Кружок, как сообщается в рассказе, провозгласил новую религию:

Не всё здесь было только паясничанием. По рукам у нас ходили теософские книги, которые возбуждали жажду таинственного. Но ведь мы ни до чего не могли коснуться, чтобы не превратить в пародию.

Так родилось среди нас «новое учение», «современная религия» – уединизм, а чтобы упорядочить наши тайные знания и выработать канон нового учения, был созван собор уединистов, «уедсобор».

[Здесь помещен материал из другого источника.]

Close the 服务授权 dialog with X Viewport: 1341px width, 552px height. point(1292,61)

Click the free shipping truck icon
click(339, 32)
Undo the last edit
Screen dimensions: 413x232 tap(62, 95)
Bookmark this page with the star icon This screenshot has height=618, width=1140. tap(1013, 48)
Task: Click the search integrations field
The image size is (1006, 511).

По справке, данной в «Совидце», «уедсобор» состоялся 14–20 апреля 1925 г.[107 - Православная пасха в том году приходилась на 19 апреля (католическая – на 12 апреля).] Но в рассказе «Смерть бога» уединистический эпизод, как и всё действие, приурочен не к середине 1920-х гг., а к годам гражданской войны. Сделано это было для того, во-первых, чтобы «замести следы», а во-вторых, чтобы усилить драматизм повествования.

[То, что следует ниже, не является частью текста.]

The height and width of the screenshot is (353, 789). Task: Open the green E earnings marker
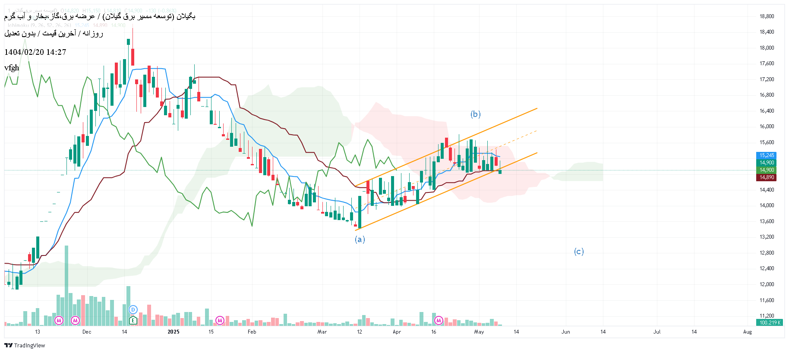(133, 320)
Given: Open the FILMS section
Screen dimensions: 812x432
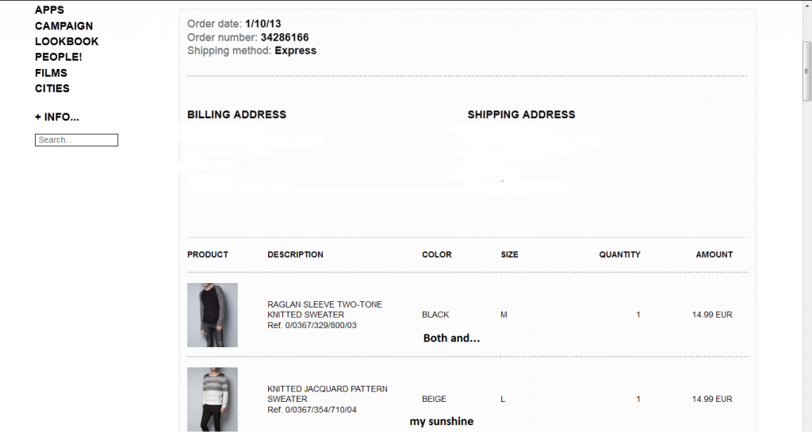Looking at the screenshot, I should [x=51, y=73].
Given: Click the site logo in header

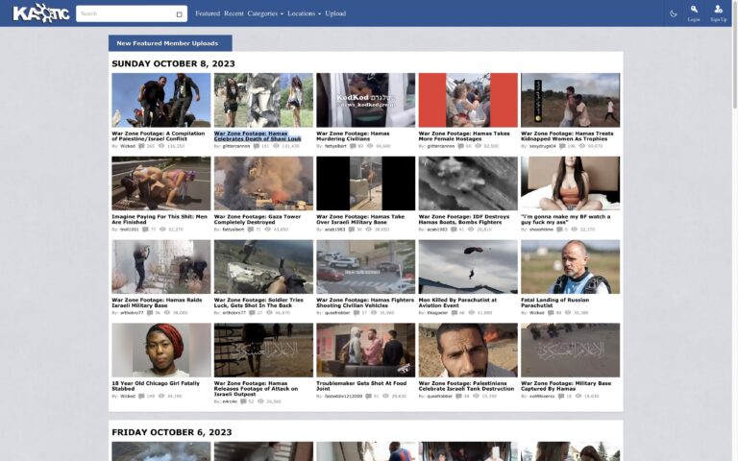Looking at the screenshot, I should pos(40,13).
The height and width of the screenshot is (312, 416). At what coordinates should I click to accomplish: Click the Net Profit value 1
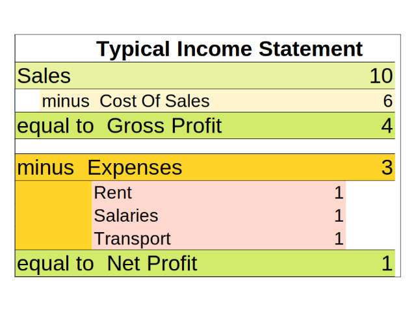(387, 264)
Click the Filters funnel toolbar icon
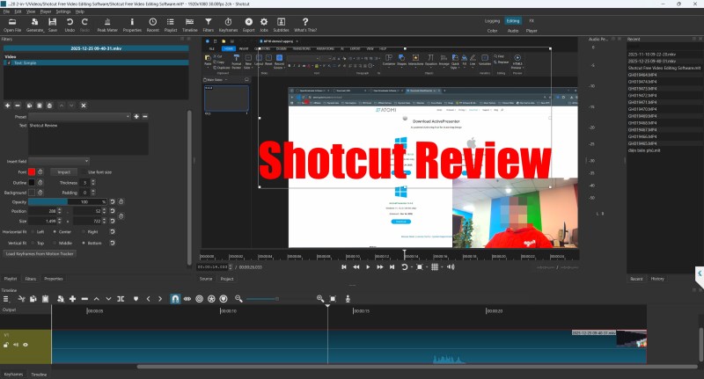The image size is (704, 379). (x=208, y=24)
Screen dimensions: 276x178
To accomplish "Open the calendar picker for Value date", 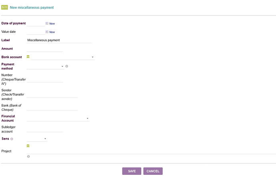I will click(x=47, y=32).
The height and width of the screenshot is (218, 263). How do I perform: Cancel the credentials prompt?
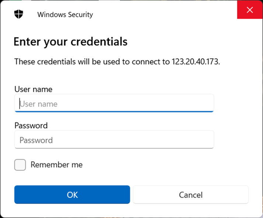191,194
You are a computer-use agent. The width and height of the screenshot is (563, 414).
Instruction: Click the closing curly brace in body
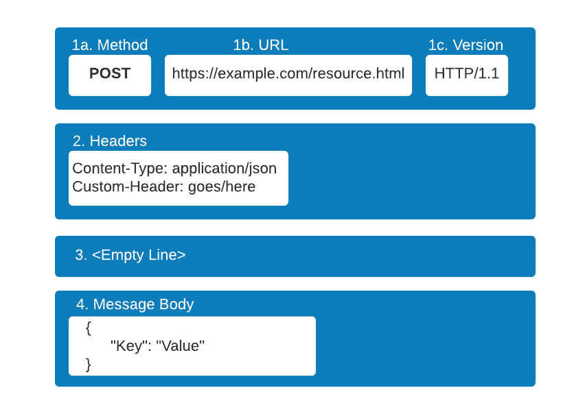(89, 364)
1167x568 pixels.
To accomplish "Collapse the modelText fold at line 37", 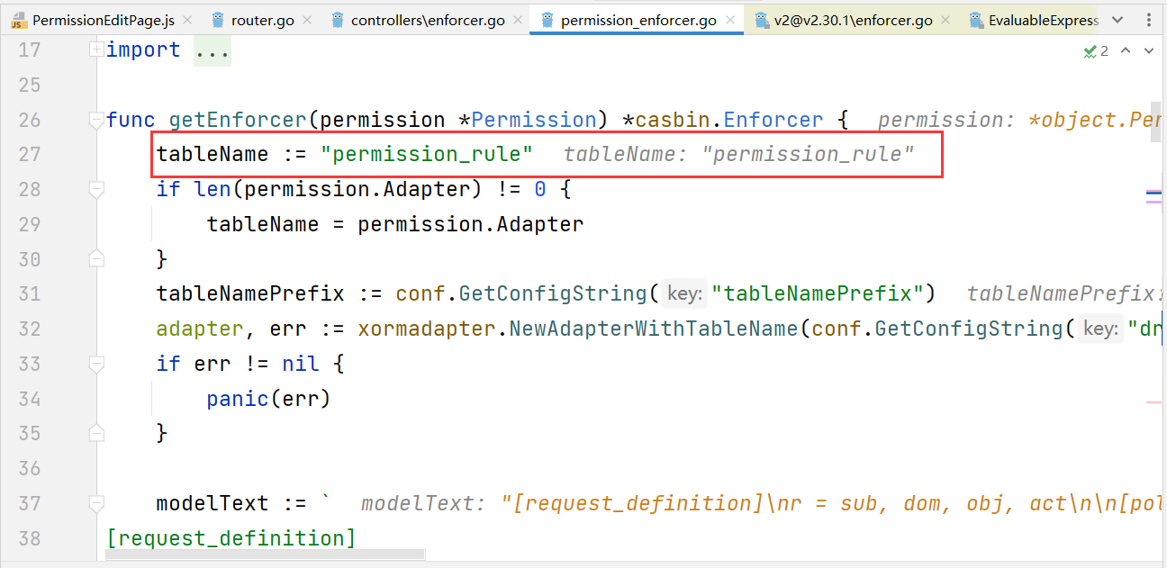I will coord(96,503).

Подобно уединистам, «Боженька» также создатель своей собственной, особой религии. Но его учение несет с собой серьезное осмысление и новое утверждение вековечных истин и этических ценностей, а не вышучивание, осмеивание их. В противовес «гордости всепрезрения» кружка юношей он воплощает собой смирение и всепрощение. В следовании идеалам аскетизма он идет до крайности, ютясь «в заброшенной землянке в открытом поле, всегда босой, без шапки, в одной рубашке и белых полотнянных штанах, принимающий от приходящих только хлеб и беседу о Боге». Эксцентрические черты и суждения «уединистов»[108 - «Для нас не существовало ничего святого. Религия, церковь, искусство, наука, мышление, культура – всё находило у нас только пародию, свое бесовское искажение».] выглядят карикатурой в сопоставлении с его непритязательной подлинностью. И «юродство», и «серьезность» Боженьки оказываются безмерно глубже поведения товарищей автора.

Примечательно, что в главном герое выделены черты, роднящие его с Гомолицким: он в юности дичится людей, погружен в мир книг (к которым, впрочем, потом испытал отвращение), – тогда как в качестве самой яркой иллюстрации бесплодности и кощунственности «уединизма» взяты две стихотворные цитаты из писаний Михаила Рекало (без упоминания, однако, его имени)[109 - Одна из них, с присоединением трех других из его же стихотворений и опять-таки без имени автора, приведены в примечании к «Совидцу».]. Получается, что гибнущий по фабуле рассказа Боженька и автор-повествователь образуют один идеологический полюс в произведении, а остальные уединисты – другой, противоположный, при том что между обоими полюсами имеются существенные общие черты, главная из которых – представление о буддизме как первооснове религиозного отношения к жизни и убеждение в органическом родстве основных религий. Последний момент приобретает остро драматический характер к концу рассказа, когда Боженька накануне казни, в ответ на требование на допросе назвать своих сообщников-контрреволюционеров, пишет на листе их имена – «Будда, Конфуций, Магомет, Моисей и Иисус из Назарета».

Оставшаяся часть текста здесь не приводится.